The predicted score impact of fixing each identified issue. Answers the question: if you fixed this specific problem, how much would your overall score improve?

For each issue in the audit, calls the LightGBM sidecar (deployed on Railway) with the current feature vector and a simulated fix. The model predicts the resulting score change. When the sidecar is unavailable (503), falls back to a heuristic estimate based on issue severity and dimension weight. The model is currently trained on n=29 audits (R-squared is negative; accuracy will improve as the corpus grows beyond 100 audits).

Not all issues are equal. Fixing a critical entity resolution gap might add 8 points; fixing a minor schema attribute might add 0.3 points. Counterfactual predictions let you prioritize by expected impact rather than by severity alone.

How your brand performs across different query intent types: informational, navigational, transactional, and commercial. Weights mention rate by intent category.

A rule-based classifier categorizes each prompt variant from the phrasing sensitivity module by intent type. Mention rates are calculated per intent category. The score weights transactional and commercial intent more heavily than informational (because these drive revenue), while still penalizing informational absence (because it indicates weak brand awareness in the model).

A brand might be well-known for informational queries ("what is X?") but invisible for commercial queries ("best X for Y"). Intent-weighted measurement reveals whether the model associates you with the queries that actually drive business outcomes.

The exact sentiment and attributes each AI provider associates with your brand. Extracts the adjectives, qualities, and framing that models use when describing you.

Runs lexicon-based sentiment analysis on each provider's raw text output about the brand. Extracts attribute terms (adjectives, descriptive phrases) per provider. Results are compared across providers to identify consensus attributes (mentioned by 3+ providers) vs. outliers. The score reflects sentiment positivity, attribute consistency, and alignment with the brand's stated positioning.

Knowing that AI systems perceive your brand as "affordable but outdated" vs. "innovative but expensive" is critical for positioning. Perception analysis shows you the exact words models use, which tells you what to reinforce or correct through content and structured data.

A 6-component gap waterfall for each competitor.

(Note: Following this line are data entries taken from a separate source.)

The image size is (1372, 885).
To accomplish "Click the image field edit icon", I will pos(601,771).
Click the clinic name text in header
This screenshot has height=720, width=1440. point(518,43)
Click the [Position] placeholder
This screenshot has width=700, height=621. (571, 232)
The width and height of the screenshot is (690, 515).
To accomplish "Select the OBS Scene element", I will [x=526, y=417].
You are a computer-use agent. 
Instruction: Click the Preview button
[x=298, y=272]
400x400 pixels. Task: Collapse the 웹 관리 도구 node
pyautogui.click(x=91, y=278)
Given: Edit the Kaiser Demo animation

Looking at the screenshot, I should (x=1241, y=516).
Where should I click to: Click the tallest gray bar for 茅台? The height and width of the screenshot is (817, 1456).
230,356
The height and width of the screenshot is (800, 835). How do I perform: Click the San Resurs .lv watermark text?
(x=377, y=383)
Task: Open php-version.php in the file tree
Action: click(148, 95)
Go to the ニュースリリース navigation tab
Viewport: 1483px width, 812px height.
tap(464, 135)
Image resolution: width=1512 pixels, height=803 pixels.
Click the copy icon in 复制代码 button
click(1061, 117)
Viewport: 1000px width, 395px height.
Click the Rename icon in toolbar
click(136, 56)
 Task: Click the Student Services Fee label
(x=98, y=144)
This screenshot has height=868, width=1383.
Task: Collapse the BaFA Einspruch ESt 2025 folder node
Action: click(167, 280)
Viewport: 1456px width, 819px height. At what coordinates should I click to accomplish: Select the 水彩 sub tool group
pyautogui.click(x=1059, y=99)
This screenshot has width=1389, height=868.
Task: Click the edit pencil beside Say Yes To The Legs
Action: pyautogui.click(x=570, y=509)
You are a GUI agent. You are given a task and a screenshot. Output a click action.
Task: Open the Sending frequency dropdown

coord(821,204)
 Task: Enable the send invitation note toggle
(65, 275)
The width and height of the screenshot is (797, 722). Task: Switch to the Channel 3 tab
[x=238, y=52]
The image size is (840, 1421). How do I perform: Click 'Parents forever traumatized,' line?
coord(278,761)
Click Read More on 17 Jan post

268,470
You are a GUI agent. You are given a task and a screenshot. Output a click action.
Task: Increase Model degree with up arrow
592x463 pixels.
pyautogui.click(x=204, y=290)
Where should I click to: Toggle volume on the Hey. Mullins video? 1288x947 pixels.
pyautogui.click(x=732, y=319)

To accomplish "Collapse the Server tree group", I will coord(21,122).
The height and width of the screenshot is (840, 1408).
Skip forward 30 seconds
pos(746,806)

Breaks the total score difference into segments showing exactly which capabilities drive the gap between you and each competitor.

Takes the scores from all 15 capabilities for your brand and each of the 3 competitors identified in classification. Computes a 6-component decomposition: entity/knowledge, content/retrieval, probability/co-occurrence, structural (tokenizer, schema), behavioral (loops, intent), and external (aggregators, citations). Each component shows its contribution to the overall gap, positive or negative.

A raw score comparison tells you that a competitor scores 12 points higher. Decomposition tells you that 8 of those points come from retrieval pool advantage and 4 from better entity resolution, while you actually lead on token probability. This specificity makes the gap actionable.

Ground truth validation. Scrapes real Google AI Overviews for category-specific queries and compares them to the audit's predictions. Tests whether the audit's analysis matches what Google is actually showing users.

Uses SerpAPI to scrape Google search results for 5 category queries (derived from the Stage 1.5 classification). For each query that triggers an AI Overview, extracts the overview text, cited sources, brand mention position, and sentiment. Compares these against the audit's AIO simulation predictions. Persists raw data to the ai_overviews table. This capability is gated behind the SERPAPI_KEY environment variable; without the key, C16 auto-skips.

All other capabilities measure inputs to AI systems. C16 measures the output. It is the only capability that checks whether Google's AI Overview actually cites your brand, providing a direct feedback signal for the entire audit model.